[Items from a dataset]
*** Begin section ***

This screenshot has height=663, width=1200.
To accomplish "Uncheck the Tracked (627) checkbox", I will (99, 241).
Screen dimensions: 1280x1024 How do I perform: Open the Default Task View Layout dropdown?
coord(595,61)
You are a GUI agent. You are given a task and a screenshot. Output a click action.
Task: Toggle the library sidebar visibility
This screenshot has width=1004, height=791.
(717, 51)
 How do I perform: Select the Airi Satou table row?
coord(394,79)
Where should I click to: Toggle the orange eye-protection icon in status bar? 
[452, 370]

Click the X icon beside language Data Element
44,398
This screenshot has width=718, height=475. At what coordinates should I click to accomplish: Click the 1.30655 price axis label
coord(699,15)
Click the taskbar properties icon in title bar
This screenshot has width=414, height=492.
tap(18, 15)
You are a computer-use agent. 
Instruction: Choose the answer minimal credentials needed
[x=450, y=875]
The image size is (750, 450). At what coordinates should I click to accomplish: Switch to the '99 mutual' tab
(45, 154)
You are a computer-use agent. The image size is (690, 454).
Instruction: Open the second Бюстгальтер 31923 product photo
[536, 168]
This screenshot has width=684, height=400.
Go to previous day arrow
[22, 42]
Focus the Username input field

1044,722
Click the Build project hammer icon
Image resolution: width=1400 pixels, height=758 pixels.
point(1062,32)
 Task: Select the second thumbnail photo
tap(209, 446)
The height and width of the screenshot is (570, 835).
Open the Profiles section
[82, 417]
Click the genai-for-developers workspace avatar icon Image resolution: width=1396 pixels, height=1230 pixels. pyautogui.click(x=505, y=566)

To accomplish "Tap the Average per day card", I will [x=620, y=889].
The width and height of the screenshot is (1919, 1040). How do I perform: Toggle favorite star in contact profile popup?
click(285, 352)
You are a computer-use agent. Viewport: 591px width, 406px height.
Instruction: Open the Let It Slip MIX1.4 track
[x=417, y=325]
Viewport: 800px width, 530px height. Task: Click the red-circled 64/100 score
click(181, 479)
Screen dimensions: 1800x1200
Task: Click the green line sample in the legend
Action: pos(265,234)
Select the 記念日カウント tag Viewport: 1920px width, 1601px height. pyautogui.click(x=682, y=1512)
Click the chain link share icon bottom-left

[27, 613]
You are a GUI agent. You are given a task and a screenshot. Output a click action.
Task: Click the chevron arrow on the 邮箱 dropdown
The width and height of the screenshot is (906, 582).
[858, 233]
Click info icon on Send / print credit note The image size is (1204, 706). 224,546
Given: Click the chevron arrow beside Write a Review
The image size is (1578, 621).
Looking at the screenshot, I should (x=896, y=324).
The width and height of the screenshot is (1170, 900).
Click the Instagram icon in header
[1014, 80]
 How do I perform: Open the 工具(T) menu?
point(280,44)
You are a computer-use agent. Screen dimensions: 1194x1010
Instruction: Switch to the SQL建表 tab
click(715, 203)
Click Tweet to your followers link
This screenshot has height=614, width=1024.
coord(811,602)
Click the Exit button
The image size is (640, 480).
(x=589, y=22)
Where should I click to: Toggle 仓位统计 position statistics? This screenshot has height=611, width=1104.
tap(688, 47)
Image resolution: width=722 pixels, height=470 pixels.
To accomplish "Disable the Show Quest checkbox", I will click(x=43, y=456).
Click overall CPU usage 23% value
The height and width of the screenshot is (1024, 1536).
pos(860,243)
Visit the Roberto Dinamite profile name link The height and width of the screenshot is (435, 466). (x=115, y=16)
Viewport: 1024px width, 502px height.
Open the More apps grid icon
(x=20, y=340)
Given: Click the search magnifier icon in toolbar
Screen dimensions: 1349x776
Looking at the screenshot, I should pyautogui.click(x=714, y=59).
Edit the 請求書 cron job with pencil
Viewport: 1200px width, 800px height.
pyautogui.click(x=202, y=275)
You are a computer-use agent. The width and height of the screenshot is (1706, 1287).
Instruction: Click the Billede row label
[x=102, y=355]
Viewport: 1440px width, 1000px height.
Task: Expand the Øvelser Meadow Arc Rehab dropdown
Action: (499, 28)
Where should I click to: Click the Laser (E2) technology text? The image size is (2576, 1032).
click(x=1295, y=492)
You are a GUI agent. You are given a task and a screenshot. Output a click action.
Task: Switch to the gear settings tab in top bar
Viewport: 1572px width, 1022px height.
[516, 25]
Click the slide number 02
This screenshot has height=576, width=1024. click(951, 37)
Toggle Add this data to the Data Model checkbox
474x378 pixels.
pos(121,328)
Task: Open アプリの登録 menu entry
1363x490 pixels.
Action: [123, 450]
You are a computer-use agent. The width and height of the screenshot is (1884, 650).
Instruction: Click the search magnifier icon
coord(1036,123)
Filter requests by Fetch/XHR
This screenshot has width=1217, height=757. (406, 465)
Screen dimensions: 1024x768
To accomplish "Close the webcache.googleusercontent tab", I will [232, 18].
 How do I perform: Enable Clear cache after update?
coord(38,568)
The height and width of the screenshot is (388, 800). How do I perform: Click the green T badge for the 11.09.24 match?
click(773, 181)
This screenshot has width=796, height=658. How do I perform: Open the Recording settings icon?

*** End section ***

• [What you will do] Write every record out again, unaltered.

• [Result of the exercise]
This screenshot has height=663, width=1200.
To accomplish "Uncheck the Tracked (627) checkbox", I will (99, 241).
Screen dimensions: 1280x1024 How do I perform: Open the Default Task View Layout dropdown?
coord(595,61)
You are a GUI agent. You are given a task and a screenshot. Output a click action.
Task: Toggle the library sidebar visibility
This screenshot has width=1004, height=791.
(717, 51)
 How do I perform: Select the Airi Satou table row?
coord(394,79)
Where should I click to: Toggle the orange eye-protection icon in status bar? 
[452, 370]

Click the X icon beside language Data Element
44,398
This screenshot has width=718, height=475. At what coordinates should I click to accomplish: Click the 1.30655 price axis label
coord(699,15)
Click the taskbar properties icon in title bar
This screenshot has width=414, height=492.
tap(18, 15)
You are a computer-use agent. 
Instruction: Choose the answer minimal credentials needed
[x=450, y=875]
The image size is (750, 450). At what coordinates should I click to accomplish: Switch to the '99 mutual' tab
(45, 154)
You are a computer-use agent. The image size is (690, 454).
Instruction: Open the second Бюстгальтер 31923 product photo
[536, 168]
This screenshot has width=684, height=400.
Go to previous day arrow
[22, 42]
Focus the Username input field

1044,722
Click the Build project hammer icon
Image resolution: width=1400 pixels, height=758 pixels.
point(1062,32)
 Task: Select the second thumbnail photo
tap(209, 446)
The height and width of the screenshot is (570, 835).
Open the Profiles section
[82, 417]
Click the genai-for-developers workspace avatar icon Image resolution: width=1396 pixels, height=1230 pixels. pyautogui.click(x=505, y=566)

To accomplish "Tap the Average per day card", I will [x=620, y=889].
The width and height of the screenshot is (1919, 1040). How do I perform: Toggle favorite star in contact profile popup?
click(285, 352)
You are a computer-use agent. Viewport: 591px width, 406px height.
Instruction: Open the Let It Slip MIX1.4 track
[x=417, y=325]
Viewport: 800px width, 530px height. Task: Click the red-circled 64/100 score
click(181, 479)
Screen dimensions: 1800x1200
Task: Click the green line sample in the legend
Action: pos(265,234)
Select the 記念日カウント tag Viewport: 1920px width, 1601px height. pyautogui.click(x=682, y=1512)
Click the chain link share icon bottom-left

[27, 613]
You are a GUI agent. You are given a task and a screenshot. Output a click action.
Task: Click the chevron arrow on the 邮箱 dropdown
The width and height of the screenshot is (906, 582).
[858, 233]
Click info icon on Send / print credit note The image size is (1204, 706). 224,546
Given: Click the chevron arrow beside Write a Review
The image size is (1578, 621).
Looking at the screenshot, I should (x=896, y=324).
The width and height of the screenshot is (1170, 900).
Click the Instagram icon in header
[1014, 80]
 How do I perform: Open the 工具(T) menu?
point(280,44)
You are a computer-use agent. Screen dimensions: 1194x1010
Instruction: Switch to the SQL建表 tab
click(715, 203)
Click Tweet to your followers link
This screenshot has height=614, width=1024.
coord(811,602)
Click the Exit button
The image size is (640, 480).
(x=589, y=22)
Where should I click to: Toggle 仓位统计 position statistics? This screenshot has height=611, width=1104.
tap(688, 47)
Image resolution: width=722 pixels, height=470 pixels.
To accomplish "Disable the Show Quest checkbox", I will click(x=43, y=456).
Click overall CPU usage 23% value
The height and width of the screenshot is (1024, 1536).
pos(860,243)
Visit the Roberto Dinamite profile name link The height and width of the screenshot is (435, 466). (x=115, y=16)
Viewport: 1024px width, 502px height.
Open the More apps grid icon
(x=20, y=340)
Given: Click the search magnifier icon in toolbar
Screen dimensions: 1349x776
Looking at the screenshot, I should pyautogui.click(x=714, y=59).
Edit the 請求書 cron job with pencil
Viewport: 1200px width, 800px height.
pyautogui.click(x=202, y=275)
You are a computer-use agent. The width and height of the screenshot is (1706, 1287).
Instruction: Click the Billede row label
[x=102, y=355]
Viewport: 1440px width, 1000px height.
Task: Expand the Øvelser Meadow Arc Rehab dropdown
Action: (499, 28)
Where should I click to: Click the Laser (E2) technology text? The image size is (2576, 1032).
click(x=1295, y=492)
You are a GUI agent. You are given a task and a screenshot. Output a click action.
Task: Switch to the gear settings tab in top bar
Viewport: 1572px width, 1022px height.
[516, 25]
Click the slide number 02
This screenshot has height=576, width=1024. click(951, 37)
Toggle Add this data to the Data Model checkbox
474x378 pixels.
pos(121,328)
Task: Open アプリの登録 menu entry
1363x490 pixels.
Action: [123, 450]
You are a computer-use agent. The width and height of the screenshot is (1884, 650).
Instruction: Click the search magnifier icon
coord(1036,123)
Filter requests by Fetch/XHR
This screenshot has width=1217, height=757. (406, 465)
Screen dimensions: 1024x768
To accomplish "Close the webcache.googleusercontent tab", I will [232, 18].
 How do I perform: Enable Clear cache after update?
coord(38,568)
The height and width of the screenshot is (388, 800). How do I perform: Click the green T badge for the 11.09.24 match?
click(773, 181)
This screenshot has width=796, height=658. How do I perform: Open the Recording settings icon?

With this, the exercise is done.